Each line from the one containing "55 (197, 2078)" to the end of the entries below must be restated exactly, and no other line should appear.

[Stored records]
________________________
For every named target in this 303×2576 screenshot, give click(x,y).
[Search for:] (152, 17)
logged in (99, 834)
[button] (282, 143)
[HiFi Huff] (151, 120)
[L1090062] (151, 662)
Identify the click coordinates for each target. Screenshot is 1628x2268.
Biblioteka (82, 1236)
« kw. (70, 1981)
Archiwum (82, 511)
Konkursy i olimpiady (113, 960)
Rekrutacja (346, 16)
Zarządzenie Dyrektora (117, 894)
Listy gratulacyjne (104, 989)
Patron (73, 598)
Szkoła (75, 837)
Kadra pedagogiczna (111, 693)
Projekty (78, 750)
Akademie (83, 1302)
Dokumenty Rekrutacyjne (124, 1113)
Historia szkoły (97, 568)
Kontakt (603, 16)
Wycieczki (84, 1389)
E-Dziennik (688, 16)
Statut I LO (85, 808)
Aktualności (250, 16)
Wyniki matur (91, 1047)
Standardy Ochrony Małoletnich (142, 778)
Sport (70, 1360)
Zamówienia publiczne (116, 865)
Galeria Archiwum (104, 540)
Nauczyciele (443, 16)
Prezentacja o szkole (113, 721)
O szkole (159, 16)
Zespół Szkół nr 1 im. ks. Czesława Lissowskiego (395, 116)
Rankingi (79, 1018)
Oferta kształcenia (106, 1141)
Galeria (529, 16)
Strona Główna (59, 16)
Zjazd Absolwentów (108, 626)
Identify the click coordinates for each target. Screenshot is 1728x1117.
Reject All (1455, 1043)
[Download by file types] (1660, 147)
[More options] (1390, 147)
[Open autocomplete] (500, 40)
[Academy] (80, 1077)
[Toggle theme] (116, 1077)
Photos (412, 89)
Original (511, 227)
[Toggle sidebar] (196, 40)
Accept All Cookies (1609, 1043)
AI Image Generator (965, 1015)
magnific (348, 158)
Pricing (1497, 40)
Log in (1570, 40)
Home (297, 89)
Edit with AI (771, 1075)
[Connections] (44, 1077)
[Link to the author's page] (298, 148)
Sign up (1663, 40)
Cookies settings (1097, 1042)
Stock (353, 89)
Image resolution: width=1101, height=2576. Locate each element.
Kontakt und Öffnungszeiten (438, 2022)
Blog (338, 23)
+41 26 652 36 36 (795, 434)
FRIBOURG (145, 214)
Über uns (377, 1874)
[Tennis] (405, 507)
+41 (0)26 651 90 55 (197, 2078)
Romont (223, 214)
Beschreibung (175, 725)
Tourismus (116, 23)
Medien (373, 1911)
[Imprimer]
________________________
→ Written response
+41 (0)26 651 90 55 (197, 2078)
Romont (223, 214)
Beschreibung (175, 725)
Tourismus (116, 23)
Medien (373, 1911)
[Imprimer]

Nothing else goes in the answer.